Turning the TablesThose of you familiar with gospel readings may have noticed that Jesus often turns the tables on his questioners. People come to him with a question that is framed by their fear-based thinking, and he answers these questions from his love-based life.

Often, the questioners are then flooded with even more fear. Why is this? It is because chronic fear does not allow us to think: we can only calculate whether we should fight or flee, whether we are up or down, whether we are in or out, whether we are at an advantage or disadvantage.

As we are at the center of these equations, our stance is by definition defensive.

A servant of love

Yet when we answer from a love-based perspective, in which we are not at the center of the equation, we disarm others.

After the disciples James and John ask to be seated on Jesus’s left and right when his moment of glory comes, Jesus reframes their question from the house of love rather than the house of fear. Instead of asking, “Am I advantaged?”—instead of jockeying for power—he says they should be asking, “Am I a servant or not?” 

He is asking them this critical question: Do you want to be a servant of love? Because if the answer is yes, then you must be the servant of all.

A sign of spiritual growth and transformation is when our consciousness and awareness include not only our own welfare but also the welfare of every other human being.

Being a servant of love means loving, serving and caring for all of humankind. As Marianne Williamson said when she visited All Saints recently, “If we really stand for love, it’s not just enough to speak for love for our children. The love that will save the world will be the love that expands our hearts to love children on the other side town and on the other side of the world.”

Assume the best of others

Last week, I received this email: “I just heard you say on the radio that Jesus said “God loves all people equally.” Where does it say that in the bible? If God loves all people equally why does he refer to my people (the Jews, people he created) as the chosen people? Why does he refer to Homosexuals (people he created) as an abomination? How can God love sinners – people he condemns to hell?”

This man is calculating according to a hierarchy of who is or is not worthy. Who is an abomination and who is not? Who is chosen and who is not? Who is going to hell and who is not? This kind of thinking is not the result of thinking out of one’s mammalian brain, but calculating out of one’s reptilian brain. This is classic fear-based thinking.

Just as Jesus assumes the best of James and John, I will answer this man from the house of love, assuming the best of him. I will explain that in the very heart of all of us there dwells the Goodness of God, the light of the world and the salt of the earth, the divine within, the Word of God through which we were each made.

Were James and John—and my email questioner, too—accessing that Beloved energy within them, these questions might have been different. Had they been in touch with God dwelling within them, their question might have been: how can I be great? Do I want to be a servant of love?

How to be great

If you want to live your life as a servant of love, my friends, you do have to do some internal work. You do have to baptize your spirit in the same baptism that Jesus had, hearing and believeing how Beloved you are and how Beloved every other person is.
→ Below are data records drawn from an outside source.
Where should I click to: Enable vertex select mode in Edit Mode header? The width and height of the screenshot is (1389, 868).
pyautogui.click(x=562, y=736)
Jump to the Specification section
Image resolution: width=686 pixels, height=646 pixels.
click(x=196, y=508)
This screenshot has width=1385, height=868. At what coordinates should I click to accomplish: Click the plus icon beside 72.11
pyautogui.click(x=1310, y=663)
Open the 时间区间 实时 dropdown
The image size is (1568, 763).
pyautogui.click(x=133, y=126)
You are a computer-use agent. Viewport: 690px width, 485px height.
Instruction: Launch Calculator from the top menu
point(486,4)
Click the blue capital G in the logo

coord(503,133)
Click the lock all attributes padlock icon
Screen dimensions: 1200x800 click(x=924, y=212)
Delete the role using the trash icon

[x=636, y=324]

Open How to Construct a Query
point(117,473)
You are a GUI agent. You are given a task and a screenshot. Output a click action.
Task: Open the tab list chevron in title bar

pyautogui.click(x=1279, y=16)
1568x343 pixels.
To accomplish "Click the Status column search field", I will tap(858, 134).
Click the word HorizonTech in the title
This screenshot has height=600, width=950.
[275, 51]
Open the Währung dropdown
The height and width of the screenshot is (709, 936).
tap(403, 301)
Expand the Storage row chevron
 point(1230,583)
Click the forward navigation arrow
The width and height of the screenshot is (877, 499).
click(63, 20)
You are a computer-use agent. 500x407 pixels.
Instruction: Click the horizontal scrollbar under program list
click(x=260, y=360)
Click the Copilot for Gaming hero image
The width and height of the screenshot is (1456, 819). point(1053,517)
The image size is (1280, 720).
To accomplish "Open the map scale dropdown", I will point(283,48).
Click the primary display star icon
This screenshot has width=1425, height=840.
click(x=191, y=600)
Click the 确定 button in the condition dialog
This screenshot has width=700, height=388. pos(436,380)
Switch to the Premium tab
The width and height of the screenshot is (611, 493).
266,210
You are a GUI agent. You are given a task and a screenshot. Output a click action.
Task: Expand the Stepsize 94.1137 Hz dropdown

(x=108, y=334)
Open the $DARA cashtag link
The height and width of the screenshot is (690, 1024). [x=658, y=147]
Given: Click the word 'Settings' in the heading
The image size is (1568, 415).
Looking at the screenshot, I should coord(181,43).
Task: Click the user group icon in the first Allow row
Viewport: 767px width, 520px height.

You do have to drink from the cup of grace that Jesus drank from when he became aware that God is much bigger than being an Enforcer.

God seeks to transform each of us to be the Beloved person God created us to be. We do have to be transformed in order to transform others. Only then can we be the servant of all, and only then can we be great.

And surely this is what we should strive toward: Turning the tables on those motivated by fear, and achieving greatness by being a servant of love.